色鍋島と今右衛門の現代 (3)
この文章は2006年雑誌「炎芸術 No.86」にて14代今右衛門がインタビューを受けた内容です。
インタビューその3
色鍋島の「伝統」
編集部(以下◆)常にこうした「雪文」文様や「雪花」技法のような新しい展開をはかっていくということは、色鍋島の伝統なのでしょうか、またそうしなければならないものなのでしょうか?
今右衛門(以下◇)色鍋島は、江戸時代には基本的に藩の庇護のもとで、藩窯による成形・下絵付けと御用赤絵屋・今右衛門の上絵付の分業で作られてきました。
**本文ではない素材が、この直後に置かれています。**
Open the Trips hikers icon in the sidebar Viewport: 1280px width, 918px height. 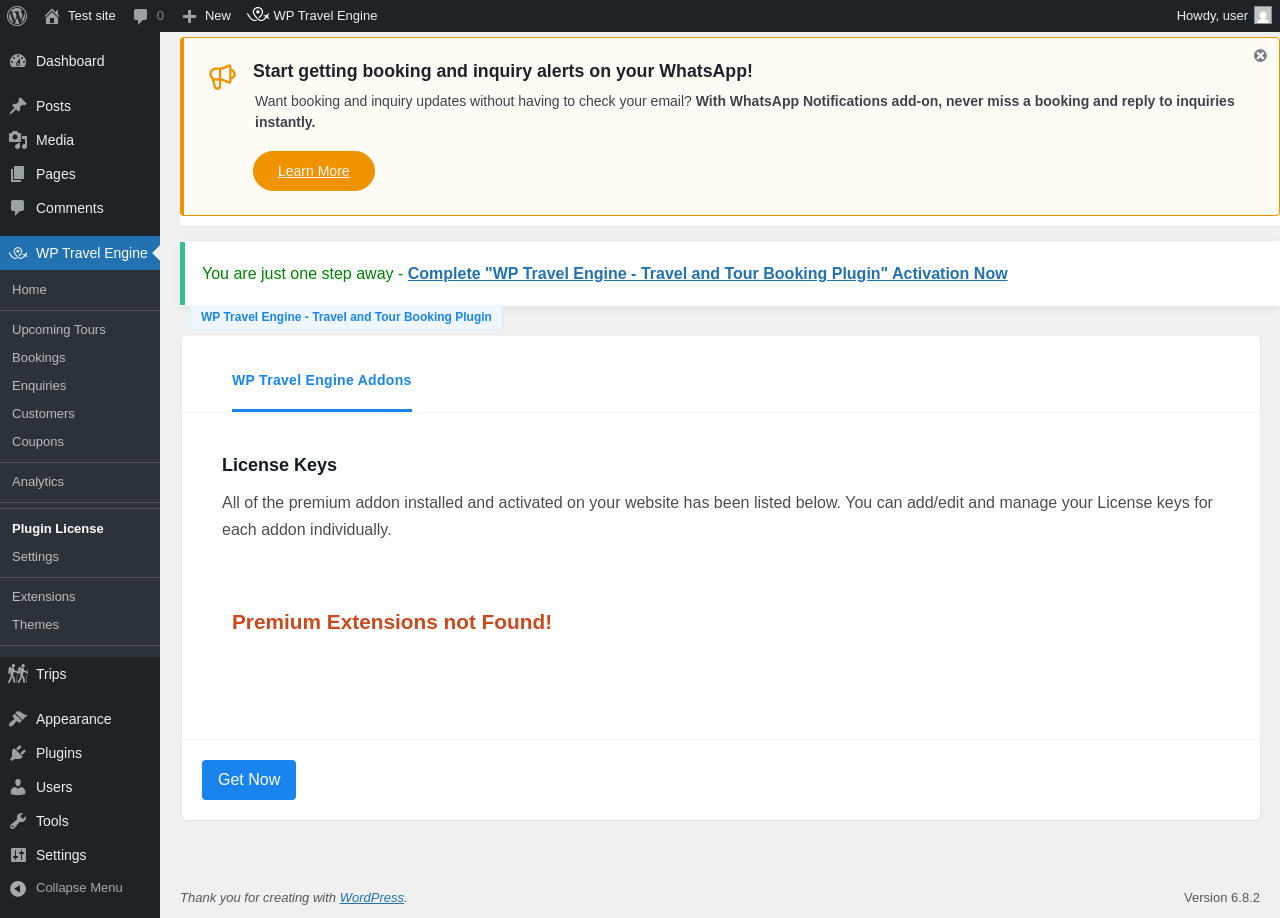(18, 674)
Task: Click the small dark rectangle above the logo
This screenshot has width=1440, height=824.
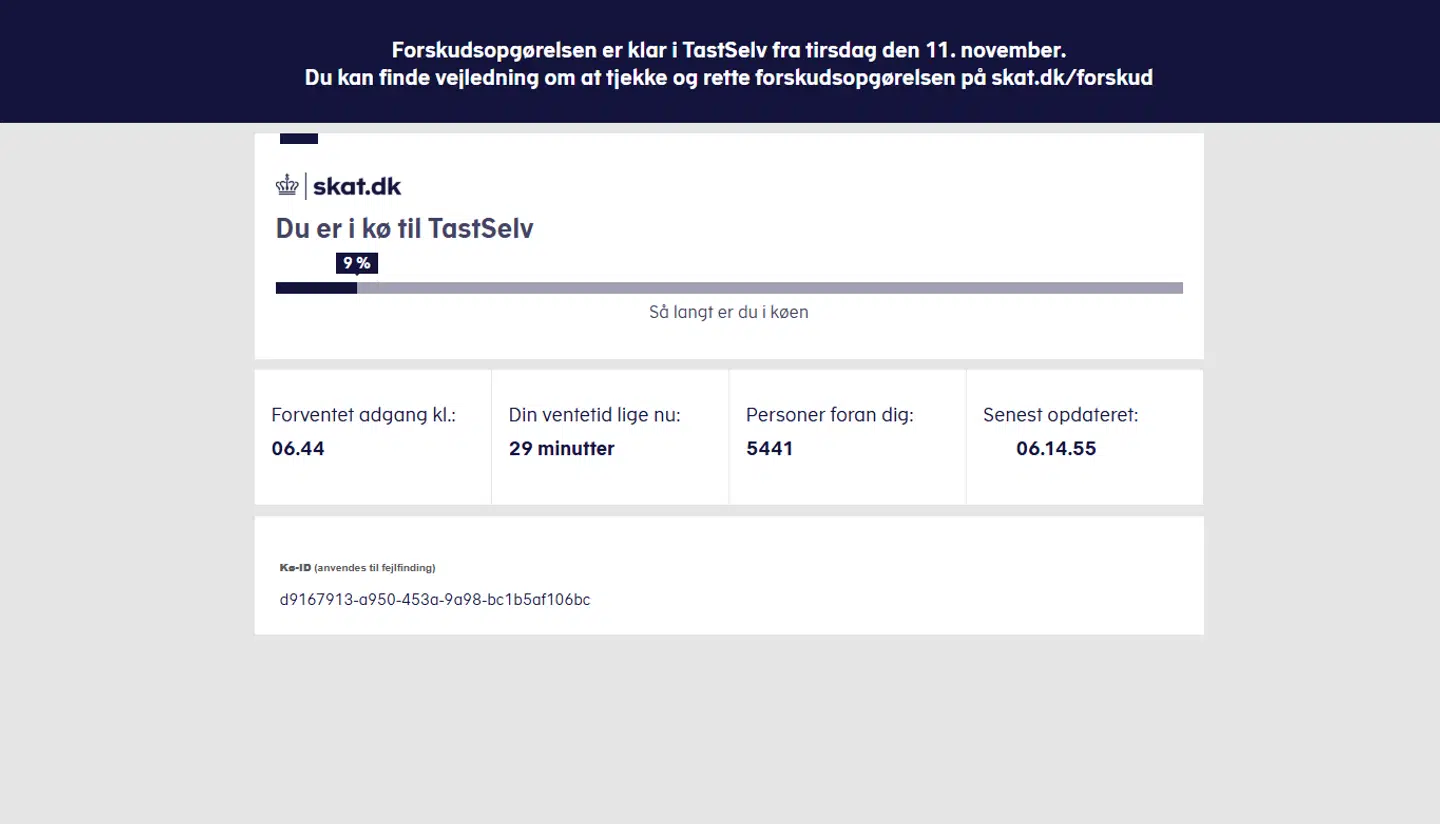Action: (299, 139)
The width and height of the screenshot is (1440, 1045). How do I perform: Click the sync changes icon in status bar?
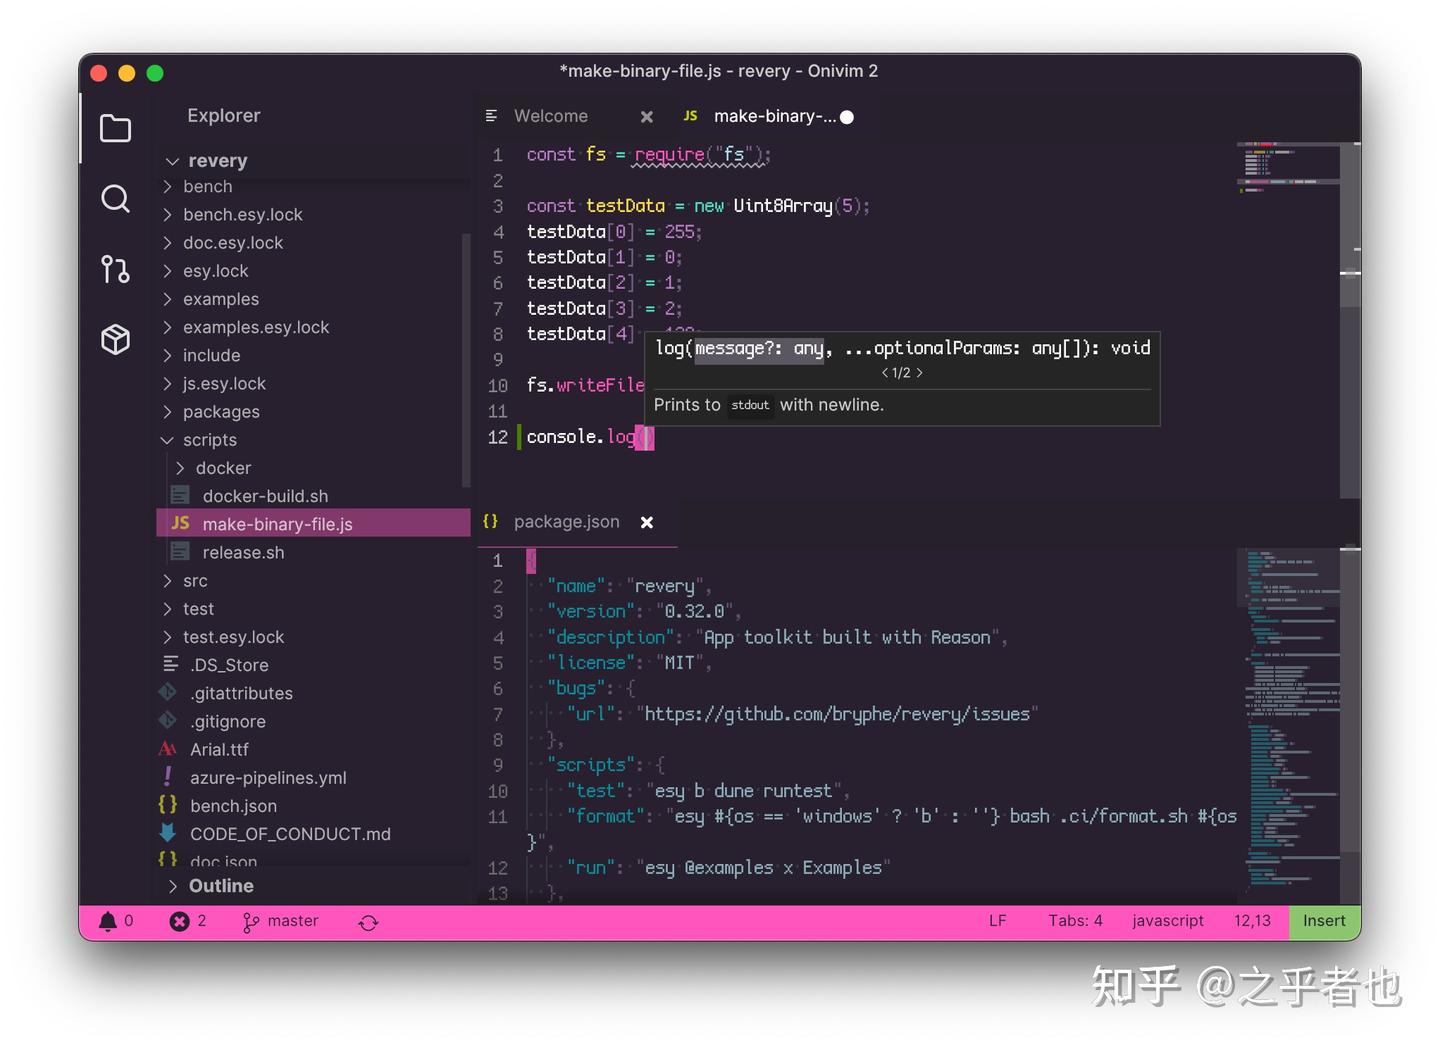368,922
それが明治になって、藩の保護がなくなり、赤絵だけではなく素地からすべての制作に乗り出し、十代の頃から大変苦労して今右衛門窯の基礎を築き上げてきました。
そして十代・十二代と色鍋島の伝統的な技術を継承する中で、その時代の最高のものを造ろうと努力してきましたが、新しい時代の色鍋島を、自分の独創的な美意識を持って造ろう、また造らなければならないという考え方は、十三代になってから始まったものだと思います。ただ、それぞれの時代において認められる最高の色鍋島を造り上げるという姿勢では、ずっと繋がっていたと思います。
◆ 十四代の作品を見ていますと、現代の色鍋島をどう作るのか、という命題を強く意識していらっしゃるという感じを受けましたが、いかがでしょうか?
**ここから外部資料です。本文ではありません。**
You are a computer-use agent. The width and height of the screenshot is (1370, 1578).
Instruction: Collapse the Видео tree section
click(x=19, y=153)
◇ 父・十三代から、伝統という仕事は、技術を継承していく中で、その時代のものを作るという「新しい仕事」なんだ、と常に言われてきました。
江戸時代の色鍋島や古伊万里を見てみましても、実は何かを遺そうという気持ちではなく、その時代時代で求められているものをどう造っていくかということの繋がりのように感じます。注文があれば、それによって文様も技術も変わっていくというやり方なのです。結果的にそれが時代に向けた仕事だったと思います。
◆ 現代のデザイン感覚から見ても、色鍋島の文様は、非常に斬新で「現代的」なものを持っていますね。例えば大根を皿いっぱいに描いたり唐草などのアラベスク文様をバランスよく配置したりとか、これは元禄年間に完成する「和様」のデザインとも共通するように思います。
◇ 色鍋島の源流は、中国の明代成化年間の景徳鎮官窯で完成し、清代にも盛んに作られた「闘彩」(とうさい)にあると昔から言われています。
闘彩というのは、青花(染付)で線描きして、上絵で色をつける技法で、気品高い色絵磁器です。その美意識を基として、京都の染織などの文様を参考にしたのではないでしょうか。おそらくその意匠は、当時の京都の文化や工芸品などに詳しいデザイナーが鍋島藩の中にいて、その指示で職人に描かせたものではないかと思っています。
◆ なるほど、そうして完成されていった色鍋島様式というものを、現代の今右衛門窯では当代がアートディレクターとなって、どうアレンジして使っていくかをディレクションされているわけですね。
◇ そうです。ただ、絵柄によっては十一代の頃からずっと変わらずに造っている文様もありますし、現在では自分のデザインのものもあります。
◆ 個人の陶芸家が自由に自分の思うままの絵付をするのとは違って、個人作家としての十四代と今右衛門窯の当主という二つの役目を背負っていることは、制作の上で非常に重要な意味を持っているわけですね。
◇ 個人作家の作品と窯元としての作品という区別もありますが、やはり十四代今右衛門として、現代の色鍋島をいかに創り上げるかという、それは色鍋島の継承者であるという意味合いが強いと思います。
色鍋島というと、染付で輪郭線を描いて、それに赤・緑・黄の上絵で色を付けていく、という定番のイメージでよく言われますが、昔のものにも他の色や金彩があったり、無釉や白化粧があったり、青磁や墨はじきも技法もあります。鍋島の世界で、何をしてはいけないということはないのです。間口としては広い世界だと思います。
◆ 十三代が革新的な方で、色鍋島の間口を広げたという意味でも功績があったと思いますが、その後ですからプレッシャーもかなりあったのではないですか?
◇ 正直に言えば、父が亡くなって、十四代を襲名したときに、襲名展の作品をどうしようかということよりも、職人さんたちをいかに守っていこうかということの方が心配でした。
◆ 重要無形文化財の保持団体の指定を受けるほどの名門の窯元であり、分業システムもしっかりしていて、技術的にも申し分のないような職人さんばかりでしょから、その集団をまとめていくことは大変な仕事ですね。
◇うちは男は兄と二人兄弟ですが、祖母がよく、男二人なので、作る方と売る方と、力を合わせて今右衛門を盛り立ててくれるといいね、と話していました。ですから、窯元としての営業面は兄が見てくれています。